La questione, ora come allora, è la stessa: identificare il prossimo. Di più: farsene carico. Di più: pagare di persona. Questo è il “come” che per Gesù interpreta il senso della Legge e la trasforma in desiderio di vita e non di morte. Le restituisce non il suo carattere di negazione (i “no” della morale classica…), bensì un potentissimo “sì” da dire alla vita, a qualsiasi vita, anche a quella che non si conosce.
Non è un caso che il Buon Samaritano sia una delle parabole più conosciute, commentate e, purtroppo, calpestate. Le fa da contraltare la durissima frase che secoli prima Genesi metteva sulla bocca di Caino: “sono forse io il custode di mio fratello?”, laddove la gelosia si era già impadronita di lui e lo spingeva in aperta campagna, lontano da tutti, a eliminare il “problema”.

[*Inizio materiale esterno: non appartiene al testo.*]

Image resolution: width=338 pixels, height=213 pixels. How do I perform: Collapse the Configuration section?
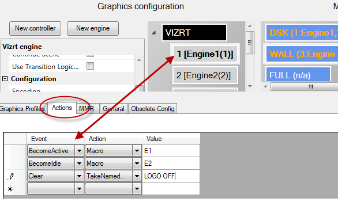click(x=5, y=79)
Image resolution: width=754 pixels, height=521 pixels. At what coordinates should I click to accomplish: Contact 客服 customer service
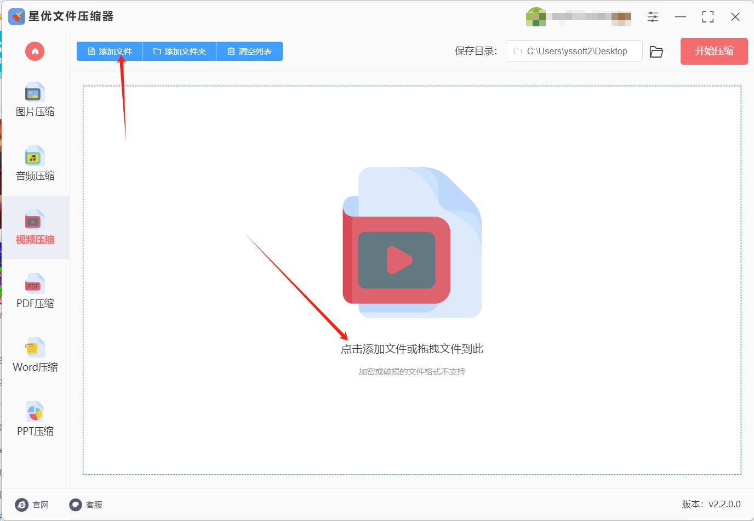(x=86, y=505)
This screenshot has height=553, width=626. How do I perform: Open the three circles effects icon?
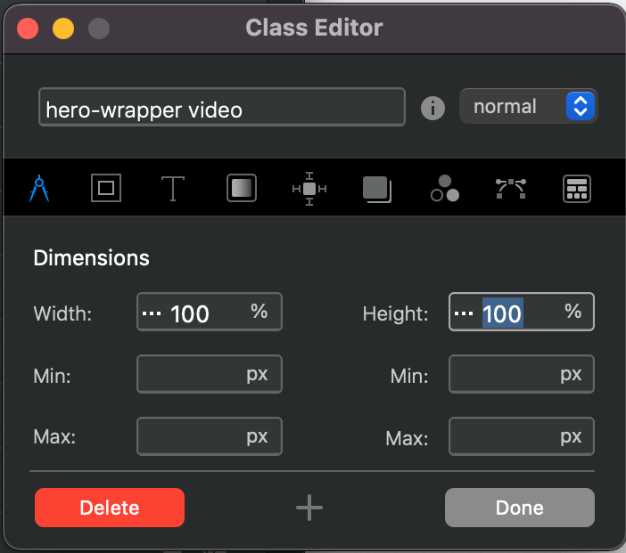click(444, 189)
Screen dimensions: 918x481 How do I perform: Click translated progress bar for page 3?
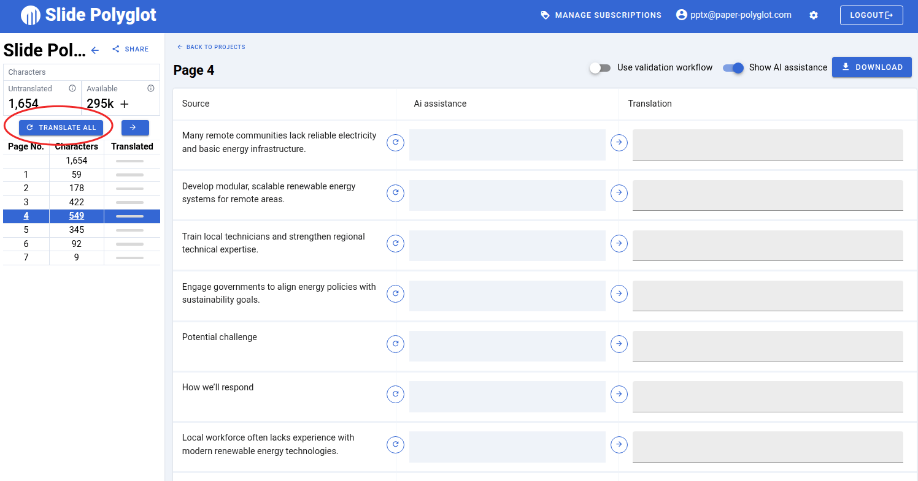[x=129, y=202]
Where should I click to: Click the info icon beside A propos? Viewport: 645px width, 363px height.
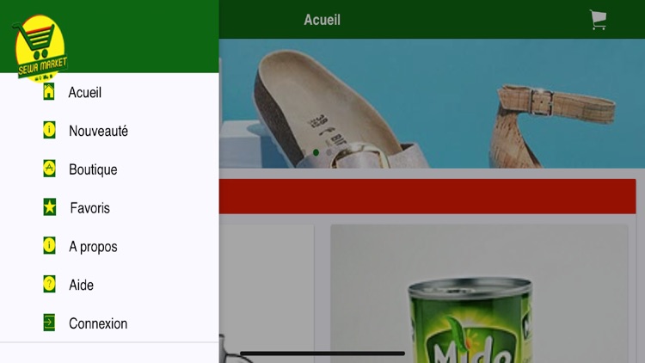coord(49,246)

Le comunità cristiane oggi su questa parola evangelica rischiano l’Eucaristia. Sì, rischiano: perché non è per nulla facile assumere davvero questo testo come vero, nella sua efficacia tagliente, nella sua pretesa di trasformazione della vita e della nostra mentalità. Ancora una volta il rito, che per sua natura accoglie in forma ordinata i ritmi di un popolo che ascolta, prega, si incontra…, è animato, reso vivo dalla forza incontenibile di questa parola. Non ci si può passar sopra facendo finta di nulla. Non ci si può ingannare solo applaudendola o facendosene commuovere. La chiusa di Gesù è decisiva ed inappellabile: “Va’ e anche tu fa’ lo stesso”. Se vuoi la perfezione del profondo, ovvero se vuoi portare a compimento la tua esistenza e il suo senso, devi andare, ovvero devi attraversare le tue giornate accettando di incontrare, di essere provocato e scomodato; devi fare lo stesso del Samaritano: lo stesso sforzo, avere lo stesso sguardo che sa vedere, le stesse mani che sanno sporcarsi, lo stesso cuore che vuole contaminarsi con chi è a terra.